Expertise-Responsive Adaptive Workflow System and Method
A computer-implemented system and method for expertise-responsive adaptive workflow delivers workflow step recommendations based, at least in part, on inferences from behavioral information and a level of expertise. Experts may be designated manually or automatically, and may inform the generation of the recommendations. The degree to which behavioral information of designated experts influences recommendations may be tuned by recommendation recipients. Variations of the system and method include generating the recommendations in accordance with physiological responses and/or monitored physical locations.

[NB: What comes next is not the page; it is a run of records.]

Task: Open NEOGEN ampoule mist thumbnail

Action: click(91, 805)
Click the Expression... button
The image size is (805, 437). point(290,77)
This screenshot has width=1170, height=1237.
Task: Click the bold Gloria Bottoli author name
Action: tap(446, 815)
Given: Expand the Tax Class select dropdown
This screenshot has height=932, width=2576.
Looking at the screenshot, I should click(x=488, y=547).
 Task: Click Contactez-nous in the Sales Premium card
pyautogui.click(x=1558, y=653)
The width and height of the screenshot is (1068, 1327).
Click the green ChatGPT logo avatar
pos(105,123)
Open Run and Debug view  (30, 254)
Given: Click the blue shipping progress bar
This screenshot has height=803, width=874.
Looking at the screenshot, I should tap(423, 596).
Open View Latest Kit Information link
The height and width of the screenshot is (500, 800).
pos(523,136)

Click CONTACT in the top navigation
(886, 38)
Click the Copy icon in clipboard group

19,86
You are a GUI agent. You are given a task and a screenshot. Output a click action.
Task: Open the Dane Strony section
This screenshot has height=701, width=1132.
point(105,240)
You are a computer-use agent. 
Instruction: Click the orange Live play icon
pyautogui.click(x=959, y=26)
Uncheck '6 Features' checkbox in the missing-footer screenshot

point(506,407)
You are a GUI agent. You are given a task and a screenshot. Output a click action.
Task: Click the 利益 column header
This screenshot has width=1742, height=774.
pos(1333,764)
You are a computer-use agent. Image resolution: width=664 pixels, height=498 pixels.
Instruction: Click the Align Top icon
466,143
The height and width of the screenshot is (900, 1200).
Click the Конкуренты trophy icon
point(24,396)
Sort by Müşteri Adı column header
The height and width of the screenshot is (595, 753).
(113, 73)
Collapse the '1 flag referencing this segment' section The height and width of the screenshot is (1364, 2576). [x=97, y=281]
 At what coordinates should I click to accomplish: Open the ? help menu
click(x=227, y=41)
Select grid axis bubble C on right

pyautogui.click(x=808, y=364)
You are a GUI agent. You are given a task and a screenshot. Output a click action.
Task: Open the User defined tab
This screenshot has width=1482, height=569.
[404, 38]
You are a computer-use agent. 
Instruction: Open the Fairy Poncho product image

Information as to why recommendations were delivered to recommendation recipients may be provided to the recommendation recipients.
1 . A method, comprising:
contributing a plurality of usage behaviors to a computer-implemented usage function while interacting with a computer-implemented function executed on a processor-based device that comprises a representation of process workflow, wherein the representation of process workflow comprises a plurality of workflow steps; and
receiving a recommendation comprising a workflow step that is selected from the plurality of workflow steps, wherein the recommendation is generated by a computer-implemented function based, at least in part, on an inference from the plurality of usage behaviors and an expertise level.
2 . The method of claim 1 , further comprising:
contributing the plurality of usage behaviors, wherein one behavior of the plurality of behaviors is a physiological response.
3 . The method of claim 1 , further comprising:
interacting with the computer-implemented function executed on a processor-based device that comprises a representation of process workflow, wherein the interaction comprises a performance of a workflow step.
4 . The method of claim 1 , further comprising:
receiving the recommendation comprising the workflow step, wherein the recommendation is generated in accordance with a designation of a user as an expert.
5 . The method of claim 4 , further comprising:
receiving the recommendation comprising the workflow step, wherein the recommendation is generated in accordance with the designation of a user as an expert, wherein the designation is automatically determined.
6 . The method of claim 1 , further comprising:
receiving the recommendation comprising the workflow step, wherein the recommendation is generated in accordance with an expertise tuning control.
7 . The method of claim 1 , further comprising:
receiving the recommendation, wherein the recommendation comprises a plurality of sequenced workflow steps selected from the plurality of workflow steps.
8 . The method of claim 1 , further comprising:
receiving an explanation comprising a reason as to why the recommendation was delivered to the recommendation recipient.
9 . A computer-implemented system, comprising:
a computer-implemented workflow function comprising a plurality of workflow steps;
a computer-implemented usage function that accesses a plurality of usage behaviors associated with the workflow function; and
a recommendation-generating function executed on a processor-based device that generates a recommendation comprising a workflow step that is selected from the plurality of workflow steps, wherein the recommendation is generated based, at least in part, on an inference from the plurality of usage behaviors and an expertise level.
10 . The system of claim 9 , further comprising:
the plurality of usage behaviors, wherein at least one of the plurality of usage behaviors is a physiological response.
11 . The system of claim 9 , further comprising:
the plurality of usage behaviors, wherein at least one of the plurality of usage behaviors is a monitored location.
12 . The system of claim 9 , further comprising:
the recommendation-generating function that generates the recommendation, wherein the recommendation is generated in accordance with a designation of a user as an expert.
13 . The system of claim 12 , further comprising:
the recommendation-generating function that generates the recommendation, wherein the recommendation is generated in accordance with the designation of a user as an expert, wherein the designation is automatically determined.
14 . The system of claim 9 , further comprising:
the recommendation-generating function that generates the recommendation, wherein the recommendation is generated in accordance with an expertise tuning control.
15 . The system of claim 9 , further comprising:
the recommendation-generating function that generates the recommendation, wherein the recommendation comprises a plurality of sequenced workflow steps selected from the plurality of workflow steps.
16 . The system of claim 9 , further comprising:
an explanatory function that delivers an explanation to the recommendation recipient comprising a reason as to why the recommendation was delivered to the recommendation recipient.
17 . A computer-implemented system, comprising:
a computer-implemented workflow function comprising a plurality of workflow steps;
a computer-implemented usage function that accesses a plurality of usage behaviors associated with the workflow function;
a recommendation-generating function executed on a processor-based device that generates a recommendation for delivery to a recommendation recipient comprising a workflow step that is selected from the plurality of workflow steps, wherein the recommendation is generated based, at least in part, on an inference from the plurality of usage behaviors; and
a computer-implemented explanatory function that delivers logic to the recommendation recipient as to why the recommendation was delivered to the recommendation recipient.
18 . The system of claim 17 , further comprising
the recommendation-generating function, wherein the recommendation-generating function generates the recommendation in accordance with a designation of a user as an expert.
19 . The system of claim 17 , further comprising
the recommendation-generating function, wherein the recommendation-generating function generates the recommendation in accordance with an experience level.
20 . The system of claim 17 , further comprising
the recommendation-generating function, wherein the recommendation-generating function generates the recommendation in accordance with an expertise tuning control.